もし「無方式主義」のことなら、普通は「非形式主義」とは言いません。
(あたしは聞いたことがないよ。
 って言うか多分その筋では誰も言わない。
 なぜなら条文上、「方式」という言葉を使っているから。
 それをあえて「形式」に置換えるのは全く無意味。)。

「無方式主義」のことだとすれば、権利者が権利についてどのような態度を
採っているのか明確でないというのは、「無方式主義の欠点」ではありませ
ん。
「(権利行使について)公示制度がない(あるいは不十分な)ことの問題」で
しかありません。
無方式主義は、権利の発生に関するもので権利の行使の問題ではありません。


例えば物権変動は、「意思主義であって形式主義を採らない」のが日本の民法
ですが、それでも、「公示制度によって取引の安全を図る」ことができます。
さらに、形式主義でなくても「公示制度に公信力を認める」だけでも充分に取
引の安全を図ることはできます。
逆に言えば、「形式主義を採ってもその形式を公示できなければ同じこと」で
す。

データ一覧:

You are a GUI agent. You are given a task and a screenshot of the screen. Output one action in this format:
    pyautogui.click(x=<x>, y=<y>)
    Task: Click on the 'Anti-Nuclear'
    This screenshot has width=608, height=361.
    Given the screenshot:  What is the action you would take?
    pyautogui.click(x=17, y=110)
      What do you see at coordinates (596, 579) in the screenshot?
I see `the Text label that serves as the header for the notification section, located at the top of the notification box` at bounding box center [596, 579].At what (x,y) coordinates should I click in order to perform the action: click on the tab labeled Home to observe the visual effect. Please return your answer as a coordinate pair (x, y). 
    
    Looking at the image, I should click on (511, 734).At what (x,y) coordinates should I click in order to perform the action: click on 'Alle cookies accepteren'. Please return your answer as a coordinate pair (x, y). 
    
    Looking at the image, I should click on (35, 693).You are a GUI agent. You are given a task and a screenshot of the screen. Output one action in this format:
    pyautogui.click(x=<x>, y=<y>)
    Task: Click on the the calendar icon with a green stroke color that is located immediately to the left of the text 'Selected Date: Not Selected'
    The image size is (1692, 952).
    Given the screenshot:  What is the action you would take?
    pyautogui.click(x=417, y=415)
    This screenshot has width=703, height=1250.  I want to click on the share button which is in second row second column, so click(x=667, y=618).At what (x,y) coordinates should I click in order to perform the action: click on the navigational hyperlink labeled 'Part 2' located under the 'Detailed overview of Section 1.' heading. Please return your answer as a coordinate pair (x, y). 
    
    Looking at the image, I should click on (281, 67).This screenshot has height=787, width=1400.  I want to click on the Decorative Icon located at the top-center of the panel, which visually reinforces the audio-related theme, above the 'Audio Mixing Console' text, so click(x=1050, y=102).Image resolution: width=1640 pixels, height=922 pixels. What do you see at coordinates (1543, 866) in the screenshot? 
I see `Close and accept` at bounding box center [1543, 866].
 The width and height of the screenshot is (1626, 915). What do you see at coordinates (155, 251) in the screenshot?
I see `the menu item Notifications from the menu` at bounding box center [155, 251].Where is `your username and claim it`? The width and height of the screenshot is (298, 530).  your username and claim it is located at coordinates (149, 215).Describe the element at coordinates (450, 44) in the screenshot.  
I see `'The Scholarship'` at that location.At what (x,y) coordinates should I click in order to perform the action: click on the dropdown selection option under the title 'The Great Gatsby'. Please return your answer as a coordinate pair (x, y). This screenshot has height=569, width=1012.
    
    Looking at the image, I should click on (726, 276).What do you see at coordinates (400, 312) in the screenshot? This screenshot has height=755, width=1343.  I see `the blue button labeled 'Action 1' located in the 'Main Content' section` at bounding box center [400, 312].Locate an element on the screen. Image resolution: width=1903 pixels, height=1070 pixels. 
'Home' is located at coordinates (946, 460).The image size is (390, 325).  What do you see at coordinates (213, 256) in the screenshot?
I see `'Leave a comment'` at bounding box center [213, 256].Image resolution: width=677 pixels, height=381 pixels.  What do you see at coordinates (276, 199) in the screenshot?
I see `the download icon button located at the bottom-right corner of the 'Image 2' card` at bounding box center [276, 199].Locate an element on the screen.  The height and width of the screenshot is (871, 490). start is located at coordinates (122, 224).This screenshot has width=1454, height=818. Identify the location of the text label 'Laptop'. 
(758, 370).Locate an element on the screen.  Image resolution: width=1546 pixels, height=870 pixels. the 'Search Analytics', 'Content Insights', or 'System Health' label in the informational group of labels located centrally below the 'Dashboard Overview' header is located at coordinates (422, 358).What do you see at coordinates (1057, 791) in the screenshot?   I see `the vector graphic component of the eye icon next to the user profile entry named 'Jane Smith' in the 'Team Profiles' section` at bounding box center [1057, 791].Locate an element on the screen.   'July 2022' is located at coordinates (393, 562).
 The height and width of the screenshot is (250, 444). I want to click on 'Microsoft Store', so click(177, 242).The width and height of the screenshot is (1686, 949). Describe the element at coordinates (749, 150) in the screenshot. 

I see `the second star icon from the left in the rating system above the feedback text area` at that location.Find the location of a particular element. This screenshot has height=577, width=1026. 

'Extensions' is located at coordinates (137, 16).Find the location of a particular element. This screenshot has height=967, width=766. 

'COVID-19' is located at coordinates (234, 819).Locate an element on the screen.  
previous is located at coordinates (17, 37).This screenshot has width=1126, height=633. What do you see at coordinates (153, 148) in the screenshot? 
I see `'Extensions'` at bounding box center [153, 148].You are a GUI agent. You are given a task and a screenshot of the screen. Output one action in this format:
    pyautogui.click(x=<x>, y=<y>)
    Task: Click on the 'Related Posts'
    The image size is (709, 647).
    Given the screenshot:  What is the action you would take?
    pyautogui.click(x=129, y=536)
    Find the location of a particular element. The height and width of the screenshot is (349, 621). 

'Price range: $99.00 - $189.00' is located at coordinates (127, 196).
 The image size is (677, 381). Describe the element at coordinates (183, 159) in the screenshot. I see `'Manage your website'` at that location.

課題 1:
本文抜粋の「(あたしは聞いたことがないよ。」から「無方式主義は、権利の発生に関するもので権利の行使の問題ではありません。」までを、「公示制度」を「登録制度」に置き換えて書いてください。
課題 2:
本文抜粋によると、無方式主義は何に関するものですか。

解答 1:
(あたしは聞いたことがないよ。
 って言うか多分その筋では誰も言わない。
 なぜなら条文上、「方式」という言葉を使っているから。
 それをあえて「形式」に置換えるのは全く無意味。)。

「無方式主義」のことだとすれば、権利者が権利についてどのような態度を
採っているのか明確でないというのは、「無方式主義の欠点」ではありませ
ん。
「(権利行使について)登録制度がない(あるいは不十分な)ことの問題」で
しかありません。
無方式主義は、権利の発生に関するもので権利の行使の問題ではありません。

解答 2:
権利の発生に関するもので、権利の行使の問題ではありません。